**Available data:**
********************

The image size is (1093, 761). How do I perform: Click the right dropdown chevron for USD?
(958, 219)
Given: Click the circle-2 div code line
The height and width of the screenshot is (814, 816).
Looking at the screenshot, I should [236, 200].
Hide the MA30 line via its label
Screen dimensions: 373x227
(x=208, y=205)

********************

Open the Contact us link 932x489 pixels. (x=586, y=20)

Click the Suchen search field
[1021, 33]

********************

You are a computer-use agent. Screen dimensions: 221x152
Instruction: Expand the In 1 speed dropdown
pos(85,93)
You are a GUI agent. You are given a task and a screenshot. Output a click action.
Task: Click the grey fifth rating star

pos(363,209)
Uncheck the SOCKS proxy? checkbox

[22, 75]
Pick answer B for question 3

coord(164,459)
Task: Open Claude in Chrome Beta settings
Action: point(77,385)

********************

**About this exercise:** Review the entries above and return every line where "agent" appears.

**Solution for this exercise:**
You are a computer-use agent. Screen dimensions: 221x152
You are a GUI agent. You are given a task and a screenshot. Output a click action.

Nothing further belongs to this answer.